======== Extracted entries ========

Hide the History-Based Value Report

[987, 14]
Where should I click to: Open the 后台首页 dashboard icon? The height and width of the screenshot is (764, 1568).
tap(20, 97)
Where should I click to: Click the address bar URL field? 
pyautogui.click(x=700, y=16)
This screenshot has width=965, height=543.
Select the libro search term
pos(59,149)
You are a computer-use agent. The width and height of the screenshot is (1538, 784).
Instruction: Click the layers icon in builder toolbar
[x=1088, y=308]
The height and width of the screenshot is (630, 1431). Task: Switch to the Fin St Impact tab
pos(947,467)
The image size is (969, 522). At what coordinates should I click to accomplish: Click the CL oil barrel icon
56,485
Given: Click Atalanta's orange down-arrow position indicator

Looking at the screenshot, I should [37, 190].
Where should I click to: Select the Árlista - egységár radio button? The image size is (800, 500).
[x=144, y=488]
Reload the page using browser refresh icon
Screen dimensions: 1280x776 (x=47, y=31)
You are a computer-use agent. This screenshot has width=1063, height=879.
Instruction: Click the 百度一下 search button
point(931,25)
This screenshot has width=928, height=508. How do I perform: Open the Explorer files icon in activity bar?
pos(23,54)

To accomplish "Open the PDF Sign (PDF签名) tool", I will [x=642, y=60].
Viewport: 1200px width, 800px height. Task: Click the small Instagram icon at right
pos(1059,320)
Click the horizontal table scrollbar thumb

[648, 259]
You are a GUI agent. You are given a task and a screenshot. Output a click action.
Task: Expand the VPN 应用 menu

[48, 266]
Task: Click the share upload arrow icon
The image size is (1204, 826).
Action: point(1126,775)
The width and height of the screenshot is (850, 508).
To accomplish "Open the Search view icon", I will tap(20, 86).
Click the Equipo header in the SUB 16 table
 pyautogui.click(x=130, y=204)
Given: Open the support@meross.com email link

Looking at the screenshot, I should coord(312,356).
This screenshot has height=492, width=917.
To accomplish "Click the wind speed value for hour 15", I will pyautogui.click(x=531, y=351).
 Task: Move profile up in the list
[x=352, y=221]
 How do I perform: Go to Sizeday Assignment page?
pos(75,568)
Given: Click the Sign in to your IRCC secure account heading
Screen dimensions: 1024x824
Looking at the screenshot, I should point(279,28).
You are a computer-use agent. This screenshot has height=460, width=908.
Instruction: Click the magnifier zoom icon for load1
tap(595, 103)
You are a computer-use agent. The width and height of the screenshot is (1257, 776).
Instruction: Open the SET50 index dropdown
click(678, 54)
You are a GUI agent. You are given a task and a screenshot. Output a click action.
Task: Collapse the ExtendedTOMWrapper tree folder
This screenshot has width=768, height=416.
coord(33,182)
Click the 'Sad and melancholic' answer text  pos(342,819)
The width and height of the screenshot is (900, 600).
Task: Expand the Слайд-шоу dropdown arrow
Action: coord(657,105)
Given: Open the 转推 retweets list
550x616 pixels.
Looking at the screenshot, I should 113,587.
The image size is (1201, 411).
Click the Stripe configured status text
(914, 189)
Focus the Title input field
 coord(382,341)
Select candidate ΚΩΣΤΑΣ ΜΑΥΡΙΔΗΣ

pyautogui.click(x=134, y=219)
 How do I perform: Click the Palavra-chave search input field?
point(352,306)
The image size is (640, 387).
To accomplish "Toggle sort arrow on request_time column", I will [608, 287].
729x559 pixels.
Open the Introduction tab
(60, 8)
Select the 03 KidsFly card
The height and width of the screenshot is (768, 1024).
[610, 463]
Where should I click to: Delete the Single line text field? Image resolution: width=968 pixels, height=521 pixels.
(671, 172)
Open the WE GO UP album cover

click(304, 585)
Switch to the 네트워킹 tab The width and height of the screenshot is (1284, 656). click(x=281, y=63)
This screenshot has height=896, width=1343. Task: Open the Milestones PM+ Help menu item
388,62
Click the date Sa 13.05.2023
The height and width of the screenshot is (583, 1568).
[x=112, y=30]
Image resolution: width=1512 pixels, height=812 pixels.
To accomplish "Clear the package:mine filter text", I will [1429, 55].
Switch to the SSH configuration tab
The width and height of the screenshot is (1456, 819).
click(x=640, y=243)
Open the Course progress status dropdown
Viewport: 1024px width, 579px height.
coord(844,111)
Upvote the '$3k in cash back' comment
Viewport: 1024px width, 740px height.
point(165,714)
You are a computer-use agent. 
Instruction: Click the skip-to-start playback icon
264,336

========

Aim of the task:
What's wanted is a faithful copy of each entry above.

Exercise result:
Hide the History-Based Value Report

[987, 14]
Where should I click to: Open the 后台首页 dashboard icon? The height and width of the screenshot is (764, 1568).
tap(20, 97)
Where should I click to: Click the address bar URL field? 
pyautogui.click(x=700, y=16)
This screenshot has width=965, height=543.
Select the libro search term
pos(59,149)
You are a computer-use agent. The width and height of the screenshot is (1538, 784).
Instruction: Click the layers icon in builder toolbar
[x=1088, y=308]
The height and width of the screenshot is (630, 1431). Task: Switch to the Fin St Impact tab
pos(947,467)
The image size is (969, 522). At what coordinates should I click to accomplish: Click the CL oil barrel icon
56,485
Given: Click Atalanta's orange down-arrow position indicator

Looking at the screenshot, I should [37, 190].
Where should I click to: Select the Árlista - egységár radio button? The image size is (800, 500).
[x=144, y=488]
Reload the page using browser refresh icon
Screen dimensions: 1280x776 (x=47, y=31)
You are a computer-use agent. This screenshot has width=1063, height=879.
Instruction: Click the 百度一下 search button
point(931,25)
This screenshot has width=928, height=508. How do I perform: Open the Explorer files icon in activity bar?
pos(23,54)

To accomplish "Open the PDF Sign (PDF签名) tool", I will [x=642, y=60].
Viewport: 1200px width, 800px height. Task: Click the small Instagram icon at right
pos(1059,320)
Click the horizontal table scrollbar thumb

[648, 259]
You are a GUI agent. You are given a task and a screenshot. Output a click action.
Task: Expand the VPN 应用 menu

[48, 266]
Task: Click the share upload arrow icon
The image size is (1204, 826).
Action: point(1126,775)
The width and height of the screenshot is (850, 508).
To accomplish "Open the Search view icon", I will tap(20, 86).
Click the Equipo header in the SUB 16 table
 pyautogui.click(x=130, y=204)
Given: Open the support@meross.com email link

Looking at the screenshot, I should coord(312,356).
This screenshot has height=492, width=917.
To accomplish "Click the wind speed value for hour 15", I will pyautogui.click(x=531, y=351).
 Task: Move profile up in the list
[x=352, y=221]
 How do I perform: Go to Sizeday Assignment page?
pos(75,568)
Given: Click the Sign in to your IRCC secure account heading
Screen dimensions: 1024x824
Looking at the screenshot, I should point(279,28).
You are a computer-use agent. This screenshot has height=460, width=908.
Instruction: Click the magnifier zoom icon for load1
tap(595, 103)
You are a computer-use agent. The width and height of the screenshot is (1257, 776).
Instruction: Open the SET50 index dropdown
click(678, 54)
You are a GUI agent. You are given a task and a screenshot. Output a click action.
Task: Collapse the ExtendedTOMWrapper tree folder
This screenshot has width=768, height=416.
coord(33,182)
Click the 'Sad and melancholic' answer text  pos(342,819)
The width and height of the screenshot is (900, 600).
Task: Expand the Слайд-шоу dropdown arrow
Action: coord(657,105)
Given: Open the 转推 retweets list
550x616 pixels.
Looking at the screenshot, I should 113,587.
The image size is (1201, 411).
Click the Stripe configured status text
(914, 189)
Focus the Title input field
 coord(382,341)
Select candidate ΚΩΣΤΑΣ ΜΑΥΡΙΔΗΣ

pyautogui.click(x=134, y=219)
 How do I perform: Click the Palavra-chave search input field?
point(352,306)
The image size is (640, 387).
To accomplish "Toggle sort arrow on request_time column", I will [608, 287].
729x559 pixels.
Open the Introduction tab
(60, 8)
Select the 03 KidsFly card
The height and width of the screenshot is (768, 1024).
[610, 463]
Where should I click to: Delete the Single line text field? Image resolution: width=968 pixels, height=521 pixels.
(671, 172)
Open the WE GO UP album cover

click(304, 585)
Switch to the 네트워킹 tab The width and height of the screenshot is (1284, 656). click(x=281, y=63)
This screenshot has height=896, width=1343. Task: Open the Milestones PM+ Help menu item
388,62
Click the date Sa 13.05.2023
The height and width of the screenshot is (583, 1568).
[x=112, y=30]
Image resolution: width=1512 pixels, height=812 pixels.
To accomplish "Clear the package:mine filter text", I will [1429, 55].
Switch to the SSH configuration tab
The width and height of the screenshot is (1456, 819).
click(x=640, y=243)
Open the Course progress status dropdown
Viewport: 1024px width, 579px height.
coord(844,111)
Upvote the '$3k in cash back' comment
Viewport: 1024px width, 740px height.
point(165,714)
You are a computer-use agent. 
Instruction: Click the skip-to-start playback icon
264,336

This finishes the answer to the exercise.